Urea electrolysis cells for producing hydrogen fuel
Department of Civil and Environmental Engineering and Earth Sciences
Faculty Advisor: Kyle Doudrick
As global climate change, global population rise, and natural resource constraints continue to impact the planet, development of new, environmentally sustainable energy technologies is a primary concern. This project will explore an emerging approach for hydrogen fuel generation as a product of electrochemical oxidation (electrooxidation) of urea using electrolysis. The project involves the use of nanostructured nickel-based anodes in urine electrolysis cells to achieve various energy related impacts such as improving energy efficiency of wastewater processing, promoting the circular energy economy, diversifying energy production options, and reducing the environmental impact of various nonrenewable fuel sources. The project will specifically investigate the physicochemical mechanisms between urine components and inorganic nickel catalysts, and how they impact the hydrogen production efficiency of urine electrochemical cells. A synthetic urine recipe published in previous reports will be employed throughout this study. This technology seeks to turn a waste stream and turn it into a fuel source based on the knowledge from thermodynamics less energy is required to extract hydrogen from organic compounds such as urea than from water splitting for hydrogen generation.

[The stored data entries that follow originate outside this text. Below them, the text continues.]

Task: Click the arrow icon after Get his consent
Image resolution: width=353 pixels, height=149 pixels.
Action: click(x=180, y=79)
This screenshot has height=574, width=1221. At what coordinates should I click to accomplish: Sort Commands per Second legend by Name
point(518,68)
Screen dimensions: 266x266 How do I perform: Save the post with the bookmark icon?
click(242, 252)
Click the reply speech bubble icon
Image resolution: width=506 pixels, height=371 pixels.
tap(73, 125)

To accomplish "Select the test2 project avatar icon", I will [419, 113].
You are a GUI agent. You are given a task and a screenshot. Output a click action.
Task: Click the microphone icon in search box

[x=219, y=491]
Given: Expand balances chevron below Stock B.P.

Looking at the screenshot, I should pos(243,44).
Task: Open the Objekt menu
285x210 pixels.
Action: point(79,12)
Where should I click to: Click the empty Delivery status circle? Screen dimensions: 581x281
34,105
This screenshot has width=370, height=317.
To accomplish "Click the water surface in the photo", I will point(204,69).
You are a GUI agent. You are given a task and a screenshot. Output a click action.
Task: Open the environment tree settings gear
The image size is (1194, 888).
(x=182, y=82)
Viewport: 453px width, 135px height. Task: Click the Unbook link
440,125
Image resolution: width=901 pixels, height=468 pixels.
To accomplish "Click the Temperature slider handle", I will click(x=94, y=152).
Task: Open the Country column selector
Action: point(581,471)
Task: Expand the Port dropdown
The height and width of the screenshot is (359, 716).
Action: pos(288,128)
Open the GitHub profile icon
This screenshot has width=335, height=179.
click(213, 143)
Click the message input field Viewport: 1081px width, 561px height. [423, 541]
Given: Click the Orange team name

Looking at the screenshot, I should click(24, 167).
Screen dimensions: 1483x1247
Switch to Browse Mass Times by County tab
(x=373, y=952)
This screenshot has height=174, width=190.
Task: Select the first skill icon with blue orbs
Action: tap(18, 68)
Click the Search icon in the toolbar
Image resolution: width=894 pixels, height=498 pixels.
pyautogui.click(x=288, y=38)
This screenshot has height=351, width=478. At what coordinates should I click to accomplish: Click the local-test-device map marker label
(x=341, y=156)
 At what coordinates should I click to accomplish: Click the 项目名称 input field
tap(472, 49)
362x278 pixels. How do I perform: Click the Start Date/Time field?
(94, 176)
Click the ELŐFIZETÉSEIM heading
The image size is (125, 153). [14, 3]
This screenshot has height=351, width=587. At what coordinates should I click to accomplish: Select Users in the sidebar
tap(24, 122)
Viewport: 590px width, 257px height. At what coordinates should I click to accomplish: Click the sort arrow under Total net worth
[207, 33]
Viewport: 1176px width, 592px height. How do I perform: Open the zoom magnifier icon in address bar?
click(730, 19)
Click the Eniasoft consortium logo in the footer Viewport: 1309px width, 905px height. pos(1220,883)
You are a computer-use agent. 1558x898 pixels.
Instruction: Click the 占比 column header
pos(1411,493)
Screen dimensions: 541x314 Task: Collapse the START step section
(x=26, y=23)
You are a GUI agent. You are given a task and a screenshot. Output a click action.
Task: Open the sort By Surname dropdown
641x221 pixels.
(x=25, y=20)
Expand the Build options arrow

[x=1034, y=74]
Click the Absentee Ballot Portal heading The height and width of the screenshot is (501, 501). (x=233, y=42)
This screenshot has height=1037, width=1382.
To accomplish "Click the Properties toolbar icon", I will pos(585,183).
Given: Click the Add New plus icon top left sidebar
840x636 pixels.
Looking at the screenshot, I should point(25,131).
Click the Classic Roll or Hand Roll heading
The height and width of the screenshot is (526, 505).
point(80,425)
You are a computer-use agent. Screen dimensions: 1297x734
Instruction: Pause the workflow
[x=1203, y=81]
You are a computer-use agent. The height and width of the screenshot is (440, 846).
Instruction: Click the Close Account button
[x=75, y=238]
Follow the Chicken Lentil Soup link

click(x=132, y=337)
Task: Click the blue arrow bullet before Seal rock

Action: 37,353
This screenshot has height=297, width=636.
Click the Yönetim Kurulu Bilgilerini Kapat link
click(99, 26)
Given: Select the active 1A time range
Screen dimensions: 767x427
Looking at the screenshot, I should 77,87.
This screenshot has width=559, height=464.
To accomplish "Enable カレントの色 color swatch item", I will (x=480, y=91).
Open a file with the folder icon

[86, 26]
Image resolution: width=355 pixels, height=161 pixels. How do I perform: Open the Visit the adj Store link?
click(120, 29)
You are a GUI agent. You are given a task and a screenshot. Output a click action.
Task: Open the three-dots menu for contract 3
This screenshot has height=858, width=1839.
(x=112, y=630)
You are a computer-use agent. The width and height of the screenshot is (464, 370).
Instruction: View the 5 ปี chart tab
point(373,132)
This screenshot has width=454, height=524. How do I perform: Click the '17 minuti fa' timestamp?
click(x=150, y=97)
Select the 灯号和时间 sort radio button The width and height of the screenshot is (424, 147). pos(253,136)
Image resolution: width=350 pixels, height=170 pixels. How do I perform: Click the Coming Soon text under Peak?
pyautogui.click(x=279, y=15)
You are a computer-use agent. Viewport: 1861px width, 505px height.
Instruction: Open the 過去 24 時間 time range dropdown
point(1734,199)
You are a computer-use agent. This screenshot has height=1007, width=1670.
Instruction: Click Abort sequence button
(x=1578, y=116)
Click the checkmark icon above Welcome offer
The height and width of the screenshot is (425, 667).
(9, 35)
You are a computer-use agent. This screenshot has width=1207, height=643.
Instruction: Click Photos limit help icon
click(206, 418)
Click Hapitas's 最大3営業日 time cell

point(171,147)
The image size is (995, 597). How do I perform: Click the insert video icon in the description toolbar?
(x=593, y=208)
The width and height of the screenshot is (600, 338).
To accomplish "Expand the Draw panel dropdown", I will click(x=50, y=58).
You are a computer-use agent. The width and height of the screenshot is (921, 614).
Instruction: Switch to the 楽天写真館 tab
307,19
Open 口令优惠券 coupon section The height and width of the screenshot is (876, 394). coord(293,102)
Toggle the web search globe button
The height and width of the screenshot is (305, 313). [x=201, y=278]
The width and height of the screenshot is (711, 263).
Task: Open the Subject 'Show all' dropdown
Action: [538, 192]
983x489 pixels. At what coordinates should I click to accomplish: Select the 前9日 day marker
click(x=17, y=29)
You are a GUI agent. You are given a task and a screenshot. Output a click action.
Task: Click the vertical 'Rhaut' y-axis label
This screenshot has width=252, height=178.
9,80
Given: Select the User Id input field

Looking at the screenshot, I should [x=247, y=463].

Currently, many researchers have investigated the interaction of nickel catalysts of various forms with urea but the effects of the different components such as phosphate, sulfate, gelatin, and nutrient broth present in a realistic urine medium have not been thoroughly investigated. A nickel synthesis process that produces nickel nanostructures on carbon paper electrodes for future adaptability in a membrane electrode assembly electrolysis cell for efficient electrode spacing and reactor design has been developed for this project. The reactor design and experimental procedures have been identified and optimized to complete the study. The materials will be characterized using advanced physical and chemical characterization techniques before and after electrochemical experimentation including scanning electron microscopy (SEM), transmission electron microscopy (TEM), powder X-ray diffraction (XRD), and Xray photoelectron spectroscopy (XPS) to understand not only the interaction between the nickel catalyst and urea but how the other urine components effect the catalyst/urea interaction. Various electrochemical metrics relating to applied voltage and current output will reveal the limitations presently restricting this technology from implementation. The electrolysis experiments will be carried out using various electrochemical techniques such as linear sweep voltammetry and cyclic voltammetry to understand the redox mechanisms, and then chronoamperometry will be used to evaluate component effects on catalyst stability and reaction kinetics. These results will further the understanding and outlook for using real urine in electrochemical systems as a means for producing hydrogen fuel from a waste stream.